The definition of standing time in the present study (i.e. time spent standing at work or during the main occupation) suggests that participants are probably not only standing still; light-intensity physical activity may also be involved in this amount of time spent standing. There is a growing body of evidence to suggest that light-intensity physical activity (e.g. walking) confers health benefits [16,34,35]. Although light-intensity physical activity is not typically part of physical activity guidelines, important health benefits can certainly be obtained at the lower end of the energy expenditure continuum [8].

There are a number of biological mechanisms through which greater time spent standing may lead to a reduced risk of chronic diseases. Standing may have a measurable impact on important metabolic processes, especially those related to glycemic control and lipoprotein metabolism. In comparison to a day of prolonged sitting, Latouche et al. showed that a day which incorporates light intensity activity breaks results in increased expression of genes related to lipid and carbohydrate metabolism in skeletal muscle [36]. Similarly, Hamilton et al. reported that standing results in large increases in lipoprotein lipase activity when compared to prolonged sedentary behavior in animal models [37]. In addition to any direct metabolic impact, standing may also be associated with reduced weight gain by slightly but consistently increasing energy expenditure, as suggested by the results of Buckley et al. [20].

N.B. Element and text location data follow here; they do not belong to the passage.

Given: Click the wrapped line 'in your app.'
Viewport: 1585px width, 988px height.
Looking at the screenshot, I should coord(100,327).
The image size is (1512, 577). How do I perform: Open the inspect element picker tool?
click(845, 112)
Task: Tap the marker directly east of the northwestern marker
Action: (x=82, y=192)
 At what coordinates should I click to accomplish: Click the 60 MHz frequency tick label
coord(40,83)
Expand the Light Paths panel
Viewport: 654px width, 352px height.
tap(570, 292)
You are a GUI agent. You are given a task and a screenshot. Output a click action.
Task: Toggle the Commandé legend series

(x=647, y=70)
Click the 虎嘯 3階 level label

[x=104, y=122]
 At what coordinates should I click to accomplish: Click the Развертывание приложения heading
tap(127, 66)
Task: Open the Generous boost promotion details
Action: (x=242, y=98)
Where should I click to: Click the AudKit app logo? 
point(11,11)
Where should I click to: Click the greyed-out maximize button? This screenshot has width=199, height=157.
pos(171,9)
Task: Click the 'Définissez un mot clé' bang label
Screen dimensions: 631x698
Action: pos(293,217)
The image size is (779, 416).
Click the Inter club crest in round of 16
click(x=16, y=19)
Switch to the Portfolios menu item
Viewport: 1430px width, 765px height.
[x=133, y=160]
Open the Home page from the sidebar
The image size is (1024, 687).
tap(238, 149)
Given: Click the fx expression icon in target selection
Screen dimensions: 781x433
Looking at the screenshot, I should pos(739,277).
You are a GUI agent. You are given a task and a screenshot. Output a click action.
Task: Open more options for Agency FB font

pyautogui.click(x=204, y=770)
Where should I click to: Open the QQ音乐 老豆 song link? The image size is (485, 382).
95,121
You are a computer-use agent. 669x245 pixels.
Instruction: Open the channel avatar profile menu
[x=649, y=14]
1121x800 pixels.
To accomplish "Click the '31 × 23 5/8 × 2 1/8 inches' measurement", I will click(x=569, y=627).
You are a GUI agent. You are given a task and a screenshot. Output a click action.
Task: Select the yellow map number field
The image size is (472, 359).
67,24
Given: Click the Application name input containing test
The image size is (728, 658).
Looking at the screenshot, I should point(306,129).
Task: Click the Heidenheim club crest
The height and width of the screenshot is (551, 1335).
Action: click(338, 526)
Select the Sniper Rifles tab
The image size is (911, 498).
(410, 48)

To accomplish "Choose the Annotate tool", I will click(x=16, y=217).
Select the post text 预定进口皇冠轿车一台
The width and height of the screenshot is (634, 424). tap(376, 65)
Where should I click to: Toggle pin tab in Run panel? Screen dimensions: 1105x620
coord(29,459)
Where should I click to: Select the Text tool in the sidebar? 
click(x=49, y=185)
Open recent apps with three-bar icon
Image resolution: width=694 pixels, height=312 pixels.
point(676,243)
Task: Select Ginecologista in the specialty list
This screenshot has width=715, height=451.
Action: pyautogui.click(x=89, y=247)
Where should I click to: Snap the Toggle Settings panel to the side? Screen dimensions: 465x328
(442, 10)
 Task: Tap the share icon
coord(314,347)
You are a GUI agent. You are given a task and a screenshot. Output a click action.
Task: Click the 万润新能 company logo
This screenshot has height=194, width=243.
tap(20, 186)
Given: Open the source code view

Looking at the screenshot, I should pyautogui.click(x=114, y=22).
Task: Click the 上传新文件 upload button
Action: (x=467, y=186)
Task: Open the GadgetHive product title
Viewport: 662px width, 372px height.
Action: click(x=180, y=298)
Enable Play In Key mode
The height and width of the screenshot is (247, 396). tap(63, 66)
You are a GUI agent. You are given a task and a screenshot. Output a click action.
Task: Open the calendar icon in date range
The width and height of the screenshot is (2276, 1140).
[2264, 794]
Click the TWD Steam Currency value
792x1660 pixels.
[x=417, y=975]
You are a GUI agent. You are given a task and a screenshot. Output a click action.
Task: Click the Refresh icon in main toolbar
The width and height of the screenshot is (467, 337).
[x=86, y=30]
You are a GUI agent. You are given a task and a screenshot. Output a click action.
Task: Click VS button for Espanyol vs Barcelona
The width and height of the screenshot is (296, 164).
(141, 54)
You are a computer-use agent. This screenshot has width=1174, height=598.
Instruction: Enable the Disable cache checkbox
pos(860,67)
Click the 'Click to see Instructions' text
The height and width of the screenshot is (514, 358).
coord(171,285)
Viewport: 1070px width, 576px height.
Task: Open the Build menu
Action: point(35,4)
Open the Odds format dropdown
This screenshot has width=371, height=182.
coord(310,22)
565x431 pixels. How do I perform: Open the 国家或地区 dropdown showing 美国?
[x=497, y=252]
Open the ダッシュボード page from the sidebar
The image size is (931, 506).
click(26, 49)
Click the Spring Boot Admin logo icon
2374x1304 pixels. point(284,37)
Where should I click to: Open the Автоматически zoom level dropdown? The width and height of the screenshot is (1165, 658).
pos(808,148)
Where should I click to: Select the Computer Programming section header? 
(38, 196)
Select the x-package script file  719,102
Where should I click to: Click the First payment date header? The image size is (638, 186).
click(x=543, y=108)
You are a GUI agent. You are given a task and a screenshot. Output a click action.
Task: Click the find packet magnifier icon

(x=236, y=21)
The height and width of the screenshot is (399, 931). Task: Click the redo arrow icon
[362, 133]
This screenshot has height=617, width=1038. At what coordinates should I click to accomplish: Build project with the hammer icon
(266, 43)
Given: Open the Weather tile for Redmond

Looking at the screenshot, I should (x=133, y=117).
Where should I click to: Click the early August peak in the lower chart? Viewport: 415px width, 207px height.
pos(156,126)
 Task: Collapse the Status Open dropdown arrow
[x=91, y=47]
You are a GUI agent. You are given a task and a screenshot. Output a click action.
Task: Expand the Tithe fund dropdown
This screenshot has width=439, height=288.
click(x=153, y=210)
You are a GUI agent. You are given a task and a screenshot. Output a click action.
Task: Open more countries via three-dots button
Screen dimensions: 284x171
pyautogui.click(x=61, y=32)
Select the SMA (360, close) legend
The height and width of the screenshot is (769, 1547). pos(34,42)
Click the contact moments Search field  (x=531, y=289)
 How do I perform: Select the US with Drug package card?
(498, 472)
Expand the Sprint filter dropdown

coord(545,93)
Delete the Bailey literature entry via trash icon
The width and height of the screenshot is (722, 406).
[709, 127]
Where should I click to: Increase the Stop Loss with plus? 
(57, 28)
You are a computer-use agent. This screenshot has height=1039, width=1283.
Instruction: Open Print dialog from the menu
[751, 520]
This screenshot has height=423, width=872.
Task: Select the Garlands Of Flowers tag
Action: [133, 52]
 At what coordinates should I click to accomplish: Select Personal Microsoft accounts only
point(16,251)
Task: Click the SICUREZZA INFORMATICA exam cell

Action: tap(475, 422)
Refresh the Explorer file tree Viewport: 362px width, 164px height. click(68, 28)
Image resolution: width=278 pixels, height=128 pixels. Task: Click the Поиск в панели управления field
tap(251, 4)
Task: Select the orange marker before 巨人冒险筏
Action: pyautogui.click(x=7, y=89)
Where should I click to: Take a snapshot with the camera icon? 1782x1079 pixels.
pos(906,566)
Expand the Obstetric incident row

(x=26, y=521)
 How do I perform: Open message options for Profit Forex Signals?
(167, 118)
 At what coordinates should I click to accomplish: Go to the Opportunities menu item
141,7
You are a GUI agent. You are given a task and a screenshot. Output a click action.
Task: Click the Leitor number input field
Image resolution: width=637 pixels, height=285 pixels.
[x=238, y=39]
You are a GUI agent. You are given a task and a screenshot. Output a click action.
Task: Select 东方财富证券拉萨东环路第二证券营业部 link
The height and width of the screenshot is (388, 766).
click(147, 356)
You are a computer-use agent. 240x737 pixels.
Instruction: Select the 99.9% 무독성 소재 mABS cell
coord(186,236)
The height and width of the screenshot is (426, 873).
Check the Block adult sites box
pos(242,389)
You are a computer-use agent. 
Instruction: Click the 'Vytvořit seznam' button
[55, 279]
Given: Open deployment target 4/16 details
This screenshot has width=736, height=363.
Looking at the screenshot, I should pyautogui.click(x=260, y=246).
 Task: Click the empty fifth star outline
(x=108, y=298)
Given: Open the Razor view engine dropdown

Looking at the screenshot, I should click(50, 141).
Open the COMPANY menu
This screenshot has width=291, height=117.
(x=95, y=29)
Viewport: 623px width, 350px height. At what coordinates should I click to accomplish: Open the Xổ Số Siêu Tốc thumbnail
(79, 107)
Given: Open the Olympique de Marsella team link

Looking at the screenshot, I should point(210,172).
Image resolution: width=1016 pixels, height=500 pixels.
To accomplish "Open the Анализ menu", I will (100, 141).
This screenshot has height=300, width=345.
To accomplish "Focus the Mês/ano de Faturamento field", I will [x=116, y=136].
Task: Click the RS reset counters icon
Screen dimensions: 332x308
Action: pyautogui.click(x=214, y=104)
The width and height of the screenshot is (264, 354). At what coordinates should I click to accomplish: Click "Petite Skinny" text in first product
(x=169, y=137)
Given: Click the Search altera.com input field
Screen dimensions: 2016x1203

There are several strengths and limitations of this study that warrant discussion. Strengths of this study include its longitudinal design and the adjustment for important variables that could confound the relationship between standing time and the incidence of chronic diseases (e.g. caloric intake, cardiorespiratory fitness and socioeconomic status). Furthermore, data were obtained from both men and women and we used an approach that should minimize confounding with repeated measures (baseline and year 6). However, our results need to be interpreted in light of the following limitations. First, the relatively small sample size limits statistical power and more high quality and well powered studies are needed to better appreciate the influence of standing time on the development of chronic diseases. The present study should thus be seen as an exploratory analysis which needs to be replicated in larger cohorts. Second, the exposure variable (standing time) was self-reported from a questionnaire and its validity is uncertain. Our findings are also limited to occupational standing, as opposed to total standing time. Third, the level of movement/activity while standing was not known and some people may have been more active than others during this period. Fourth, the external generalizability of our findings may be restricted to adults of Western European descent. Finally, the possibility of residual confounding by unmeasured variables is always a possibility in observational studies.

Conclusions

In summary, the present study is the first to examine the association between occupational standing time and the incidence of OW/OB and IGT/T2D in adults. Our results suggest that standing time alone is not sufficient to prevent the incidence of OW/OB and IGT/T2D, which has implication for the risk of other chronic diseases. Replication studies with longer follow-up periods and larger sample sizes are needed to better understand the potential benefits of higher amounts of standing time throughout the day on the prevention of chronic diseases.